Football stadium in Rafaela, Argentina

Estadio Nuevo Monumental is a football stadium located in the city of Rafaela of Santa Fe Province, Argentina. The stadium is owned and operated by club Atlético de Rafaela. The stadium has a capacity of 14,660 spectators and was inaugurated in 1953. The venue changed its name to "Nuevo Monumental" after being refurbished to host Primera División matches in 2003.

== History ==
The first venue of Atlético Rafaela was a field on Santa Fe and Belgrano streets, it had 100 x 70 m. The club rented it during two years for m$n 5 per month. In 1914, the club rented another stadium, remaining there four years for $ 10 a month.

In 1921 the club made a proposal to acquire the land on the block bounded by Urquiza, Primera Junta, Víctor Manuel and Dentesano streets. The offer was accepted, and both parts agreed a first payment of m$n10,000. As Atlético Rafaela only had m$n7,600 funds, the rest of the money was got from benefits raffles and loans from the Municipality of Rafaela and the provincial government.

The land was fenced in 1921, and one year later, a small grandstand was built. The Banco Provincial de Santa Fe (Santa Fe Provincial Bank) granted the club a mortgage loan of $35,000 that allowed Atlético de Rafaela to make the notarial recording, becoming the official owner of that land. Once the land was acquired, the club built the stadium, with goal posts placed on Urquiza and Víctor Manuel streets. A concrete grandstand was built on the north side of the venue. Besides, a basketball court was built on Dentesano street.

The stadium was officially inaugurated on 12 October 1953 in a friendly match v Platense won by the Calamar 5–3. In 1965 the venue inaugurated its lighting system in a friendly match v Atlanta, which won 5–2. President of Atlanta León Kolbowski kicked off the match.

After Atlético de Rafaela promoted to Primera División when the squad won the 2002–03 Primera B Nacional championship, the stadium was refurbished in order to fulfil the AFA requirements for top-division venues. The stadium was re-inaugurated under the name "Nuevo Monumental" on 24 August 2023 in the Atlético Rafaela vs Colón match of 2003–04 Argentine Primera División. When Atlético made a new return to Primera División after winning their second B Nacional tournament in 2011, the club built VIP boxes in the stadium and expanded the measurements of the pitch.

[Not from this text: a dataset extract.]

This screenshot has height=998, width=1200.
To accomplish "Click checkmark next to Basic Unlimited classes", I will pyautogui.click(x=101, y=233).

In March 2023, Atlético de Rafaela announced the construction of a new stadium located on the north side of the city with a capacity of 15,000 spectators. The reason to move the venue is based on Nuevo Monumental Stadium is located on a densely populated area that limits its use in professional matches. The project also includes the construction of a multi purpose indoor stadium.